**Exercise brief**
Print the rows from the first line through the line that contains "click(x=29, y=171)", copying both ends and everything between them exactly.

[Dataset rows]
** Begin **
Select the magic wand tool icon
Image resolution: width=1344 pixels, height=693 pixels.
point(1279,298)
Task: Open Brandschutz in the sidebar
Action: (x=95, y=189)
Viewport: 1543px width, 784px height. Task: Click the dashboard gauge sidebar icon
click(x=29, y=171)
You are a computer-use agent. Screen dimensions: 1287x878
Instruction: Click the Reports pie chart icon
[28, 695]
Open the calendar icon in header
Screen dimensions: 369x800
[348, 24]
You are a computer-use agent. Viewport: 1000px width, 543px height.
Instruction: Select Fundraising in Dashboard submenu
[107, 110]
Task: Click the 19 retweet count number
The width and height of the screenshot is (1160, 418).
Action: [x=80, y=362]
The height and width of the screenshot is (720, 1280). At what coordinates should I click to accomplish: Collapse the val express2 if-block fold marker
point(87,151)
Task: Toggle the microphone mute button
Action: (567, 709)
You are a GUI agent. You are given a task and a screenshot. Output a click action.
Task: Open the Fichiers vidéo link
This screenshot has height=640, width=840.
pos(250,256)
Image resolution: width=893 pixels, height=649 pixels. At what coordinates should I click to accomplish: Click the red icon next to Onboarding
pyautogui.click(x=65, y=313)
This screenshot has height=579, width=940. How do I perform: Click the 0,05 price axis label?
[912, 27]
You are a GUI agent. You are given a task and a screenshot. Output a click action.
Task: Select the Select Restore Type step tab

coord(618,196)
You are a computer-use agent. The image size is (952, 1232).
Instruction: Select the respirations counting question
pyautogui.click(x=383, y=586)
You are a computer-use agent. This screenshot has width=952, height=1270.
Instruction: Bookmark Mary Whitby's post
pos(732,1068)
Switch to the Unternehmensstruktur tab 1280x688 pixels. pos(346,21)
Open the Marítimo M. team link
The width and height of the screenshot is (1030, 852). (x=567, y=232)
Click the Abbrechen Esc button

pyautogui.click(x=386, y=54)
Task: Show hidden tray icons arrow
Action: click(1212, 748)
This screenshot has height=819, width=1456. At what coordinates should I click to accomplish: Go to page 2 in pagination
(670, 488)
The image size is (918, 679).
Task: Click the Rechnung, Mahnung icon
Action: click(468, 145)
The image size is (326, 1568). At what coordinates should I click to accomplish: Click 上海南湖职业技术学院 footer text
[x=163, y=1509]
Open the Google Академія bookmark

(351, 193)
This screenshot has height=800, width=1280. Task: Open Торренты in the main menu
** End **
**The response**
Select the magic wand tool icon
Image resolution: width=1344 pixels, height=693 pixels.
point(1279,298)
Task: Open Brandschutz in the sidebar
Action: (x=95, y=189)
Viewport: 1543px width, 784px height. Task: Click the dashboard gauge sidebar icon
click(x=29, y=171)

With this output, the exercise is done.